"""

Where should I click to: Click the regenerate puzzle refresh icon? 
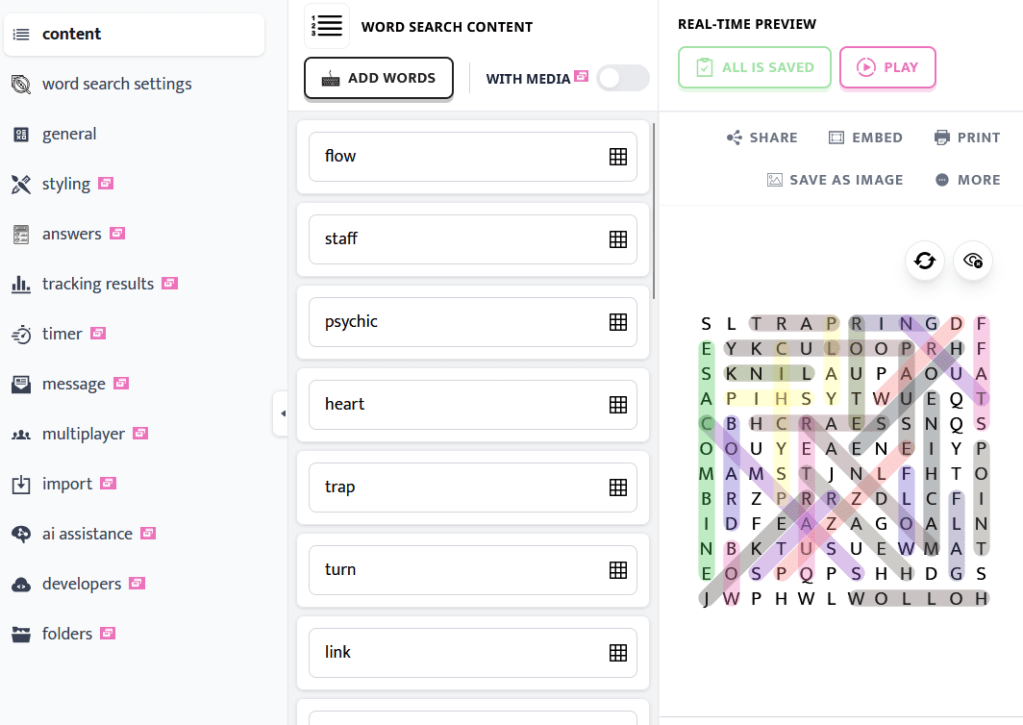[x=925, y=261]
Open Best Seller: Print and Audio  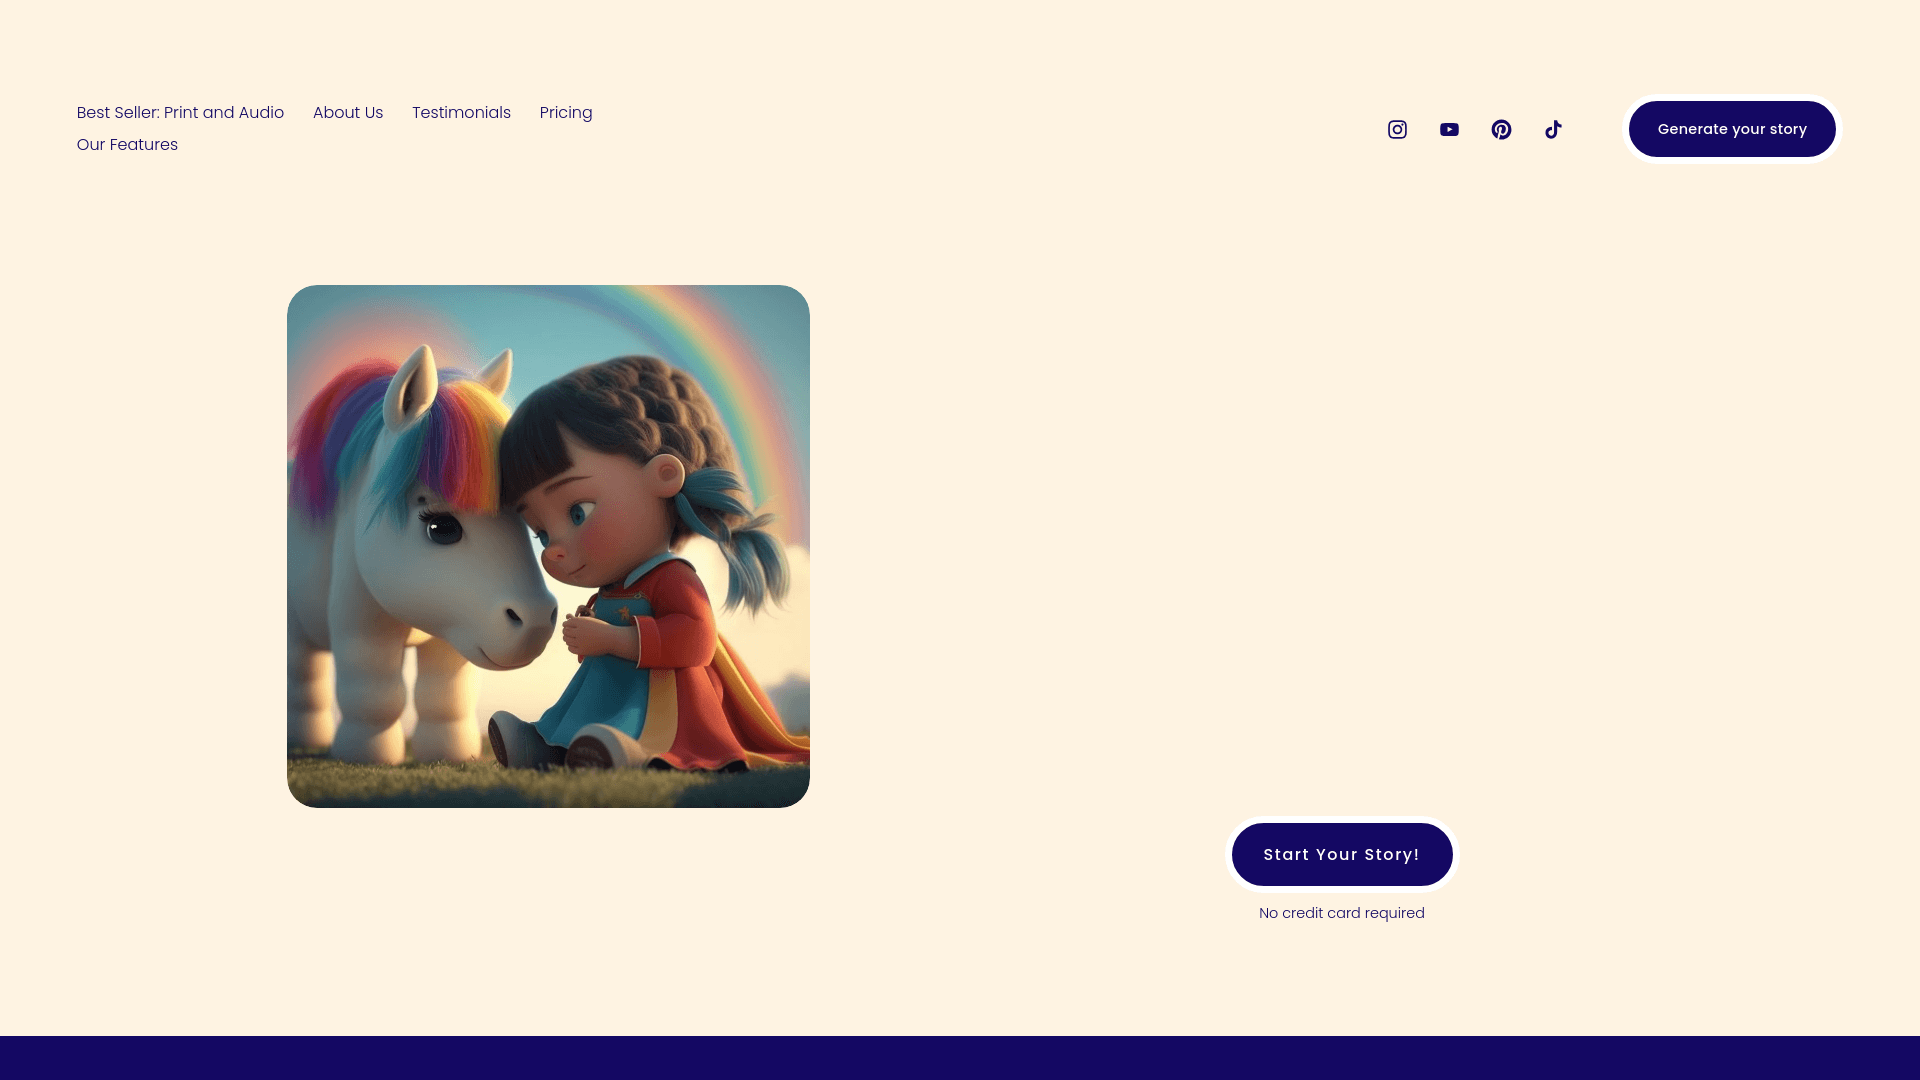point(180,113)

"""
"""

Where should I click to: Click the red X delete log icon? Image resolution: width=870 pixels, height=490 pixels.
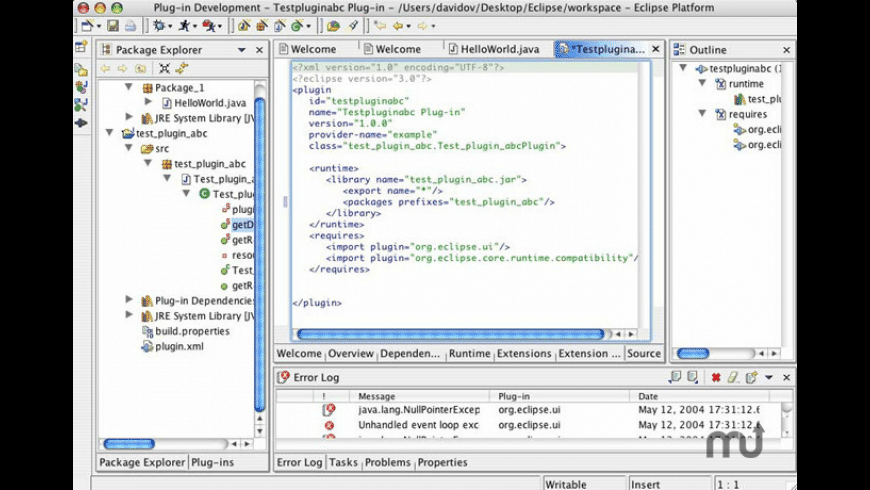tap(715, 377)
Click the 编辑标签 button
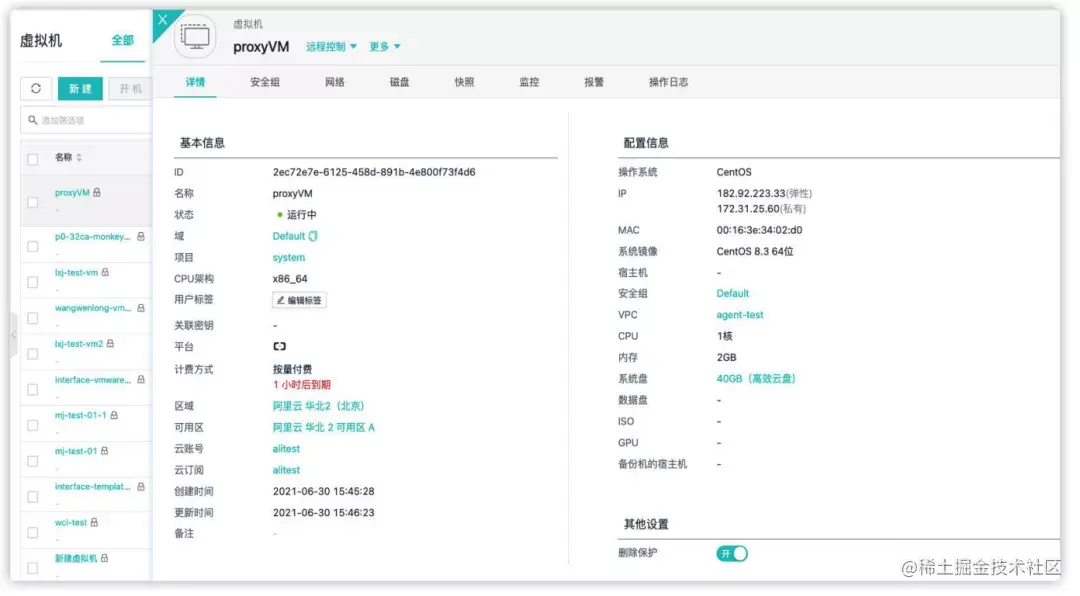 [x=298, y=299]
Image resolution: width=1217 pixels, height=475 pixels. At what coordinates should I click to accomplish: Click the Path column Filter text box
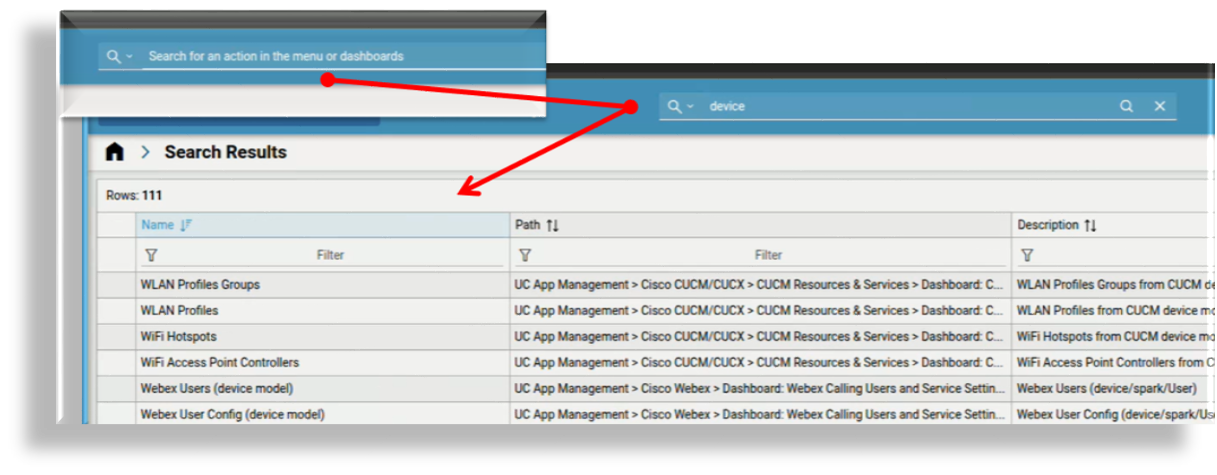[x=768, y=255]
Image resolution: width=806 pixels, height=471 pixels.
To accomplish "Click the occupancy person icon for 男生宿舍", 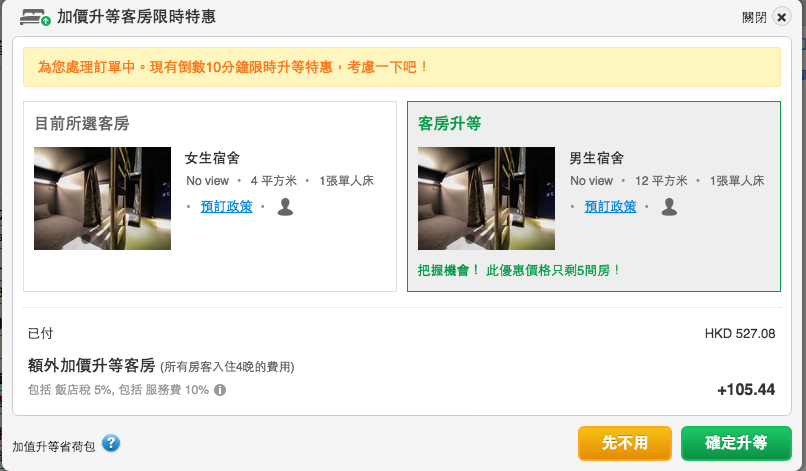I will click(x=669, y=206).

"""

- Task goal
In the entries above, find the line with "Where should I click to: Click the red" and the line with "Image resolution: width=806". Return exactly those lines and all the ones between them, pictures excluded.

- Solution to this problem
Where should I click to: Click the red X delete log icon? Image resolution: width=870 pixels, height=490 pixels.
tap(715, 377)
Click the 编辑标签 button
 [x=298, y=299]
Image resolution: width=1217 pixels, height=475 pixels. At what coordinates should I click to accomplish: Click the Path column Filter text box
[x=768, y=255]
Image resolution: width=806 pixels, height=471 pixels.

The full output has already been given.